Fabio Ciaravella, è architetto e artista.
Insegna Sociologia per l’architettura presso il Dipartimento d’Architettura di Firenze, Sociologia Urbana nel corso di Pianificazione della Città, del Territorio e del Paesaggio di Empoli e conduce il laboratorio di Innovazione Sociale e Arte Pubblica presso il Master Interdisciplinare Futuro Vegetale dell’Università di Firenze, dove è componente del LabSo, Laboratorio Sociologico su Design, Architettura e Territorio.
E’ dottore di ricerca in Architettura e fenomenologia urbana (Università della Basilicata), è stato Fellow presso l’Art, Culture and Technology (ACT) del MIT di Boston ed ha fondato nel 2006 il collettivo d’artisti Studio ++ (Ciaravella, Diana, Fiore) con il quale ha esposto in Italia, all’estero e ha realizzato interventi per lo spazio pubblico ed il paesaggio.
E’ coordinatore e direttore artistico di Architecture of Shame per Matera 2019 Capitale Europea della Cultura.
Concentra le sue ricerche sulle relazioni tra arte, architettura e società con l’obiettivo di integrare impostazione scientifica e linguaggi dell’arte.

Architecture of Shame

Architecture of Shame è un gruppo di ricerca che indaga le relazioni tra architettura e vergogna in Europa.

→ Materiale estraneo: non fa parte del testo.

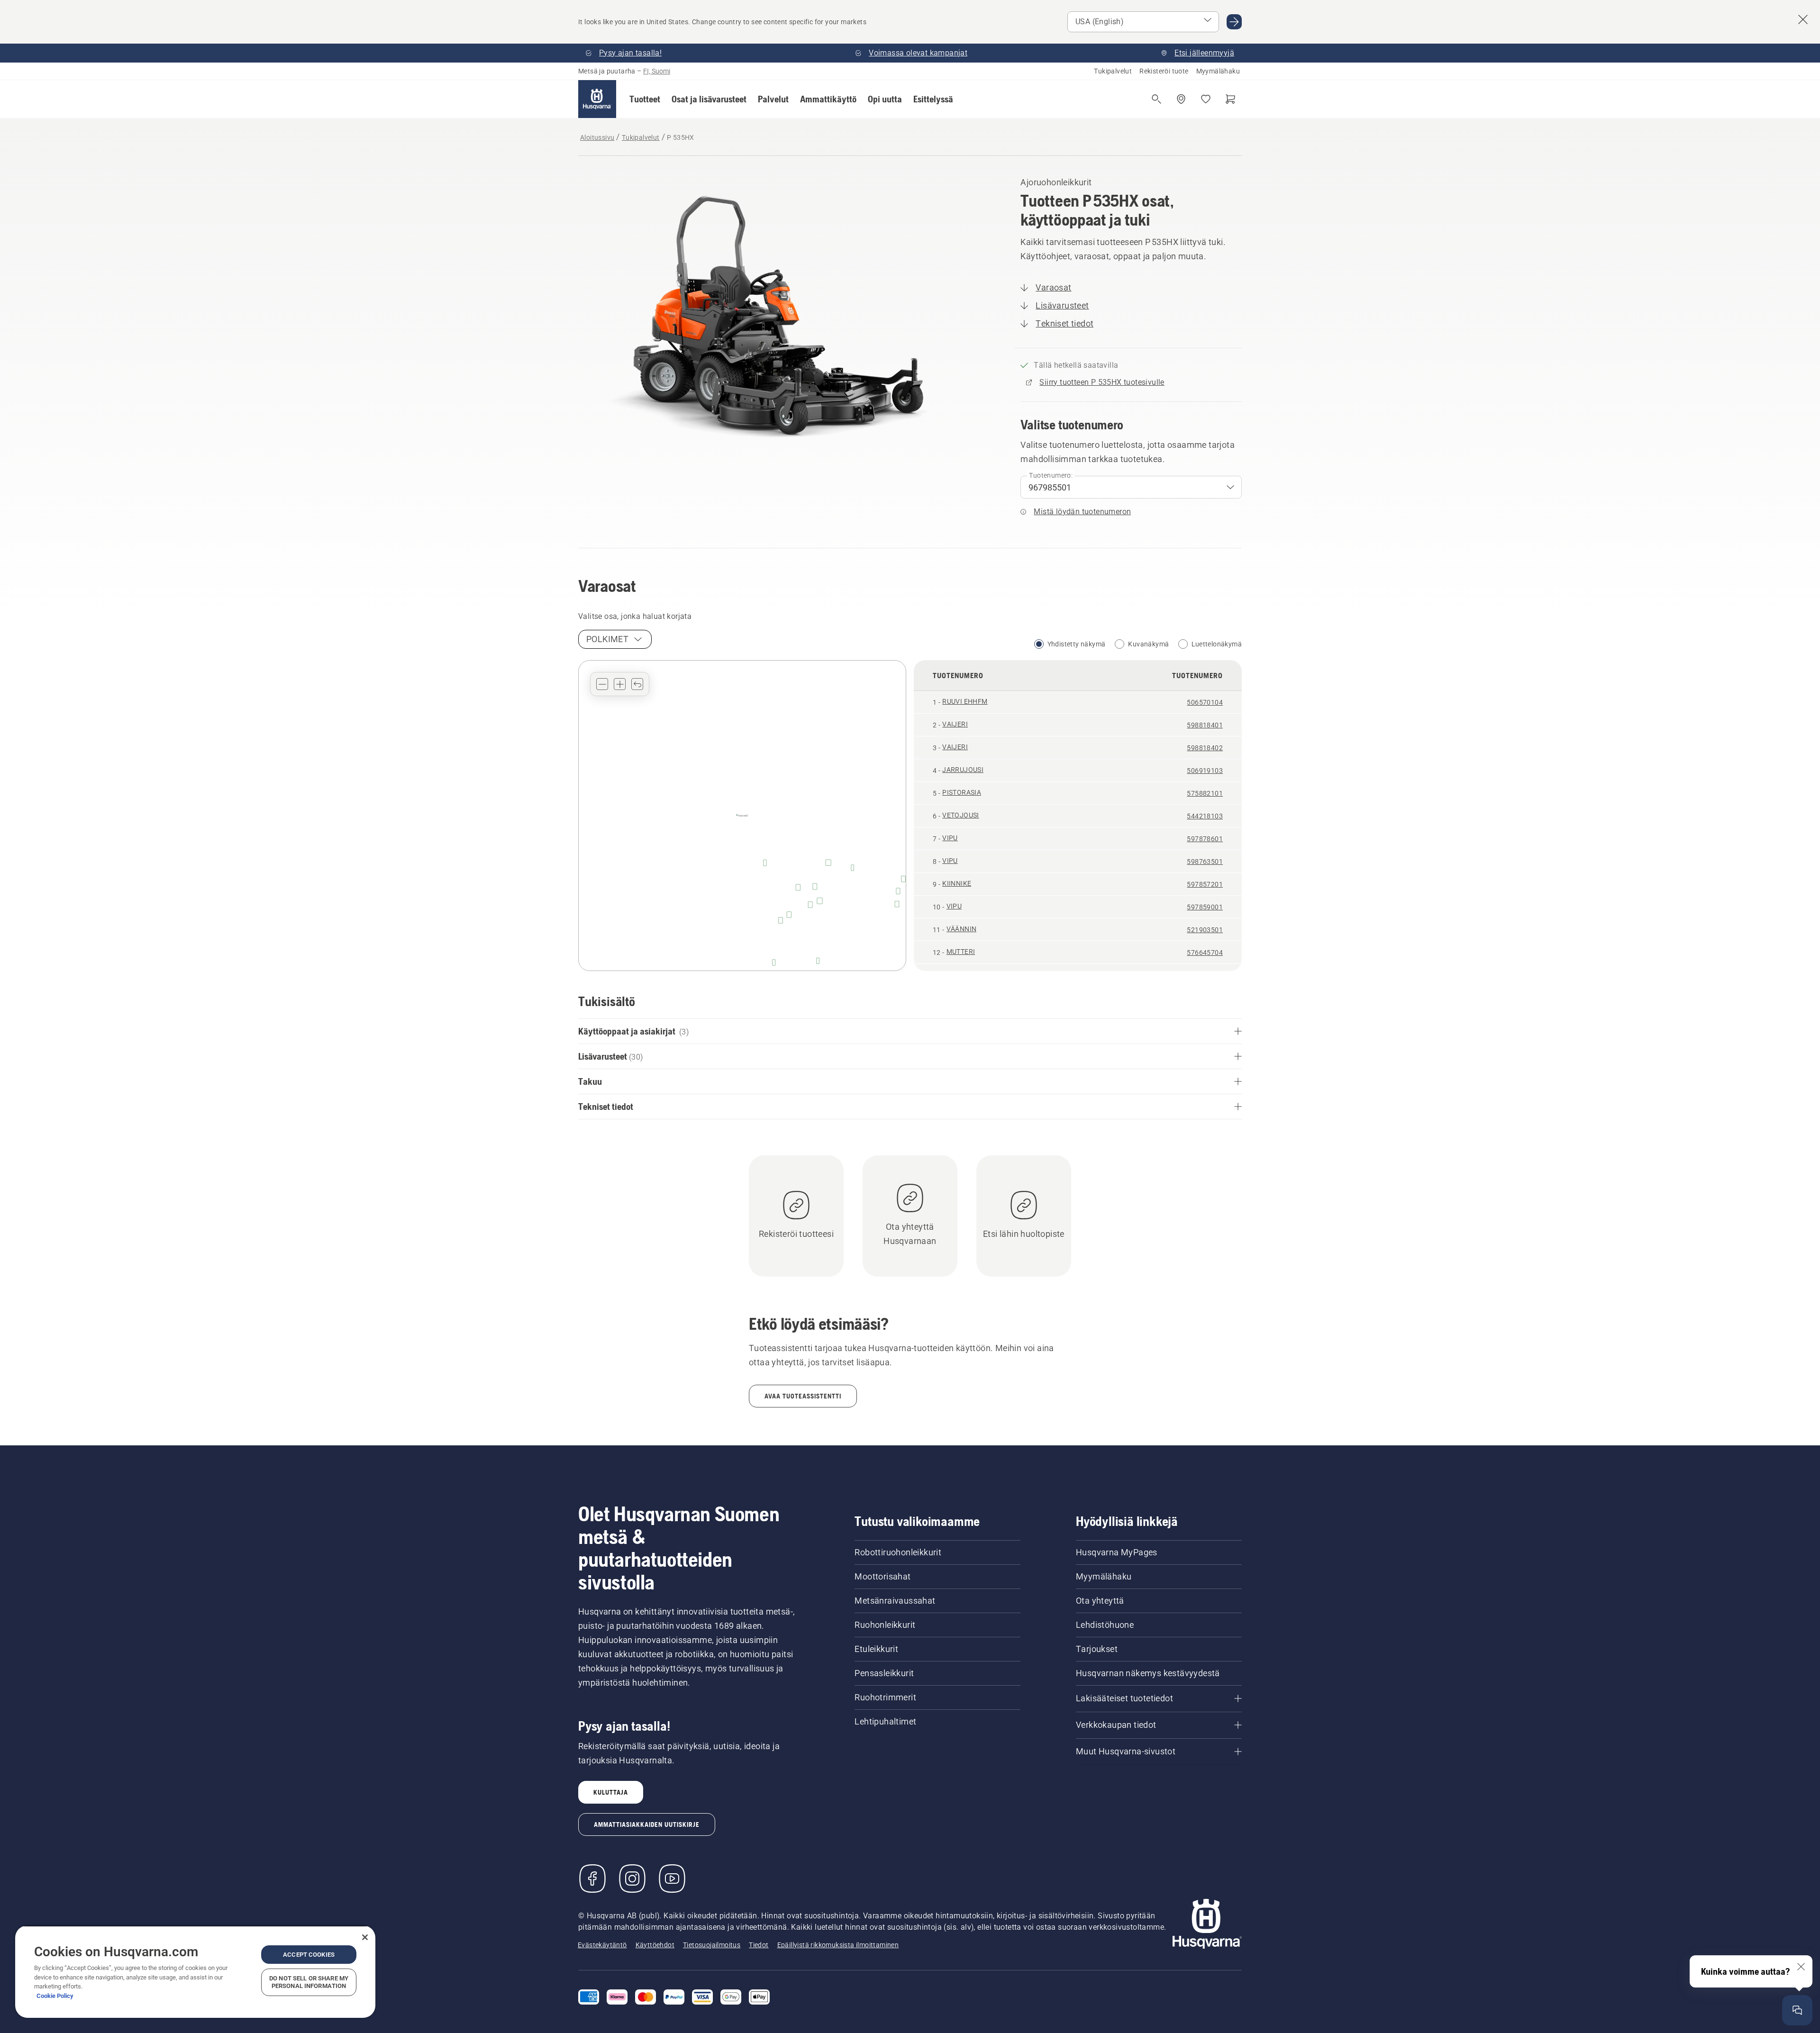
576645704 (1205, 952)
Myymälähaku (1218, 71)
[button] (645, 99)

Il gruppo cura il progetto Architettura della Vergogna, parte dell’offerta culturale di Matera 2019 Capitale Europea della Cultura, realizzato in co-produzione con la Fondazione Matera Basilicata 2019.
Architecture of Shame sta costruendo una “seduta psicanalitica collettiva per l’architettura europea” ricercando nella peculiare relazione tra il sentimento della vergogna e le forme dell’architettura, una strada critica per parlare delle identità europee e della cultura contemporanea.
Partendo dall’esempio costruttivo di Matera, che da “Vergogna d’Italia” viene riconosciuta “Patrimonio dell’Umanità”, il progetto ha attivato dialoghi in tutta Europa che attraverso il filtro della Vergogna invitano a ri-osservare le architetture della nostra contemporaneità e ad analizzarle come simbolo dei valori che ci uniscono o ci dividono.
Architecture of Shame ha l’obiettivo nel medio periodo di fondare a Matera un centro di ricerca e documentazione che pone Matera e la sua storia come esempio positivo di ribaltamento culturale e di riconsiderazione di ciò che riteniamo “vergogna”.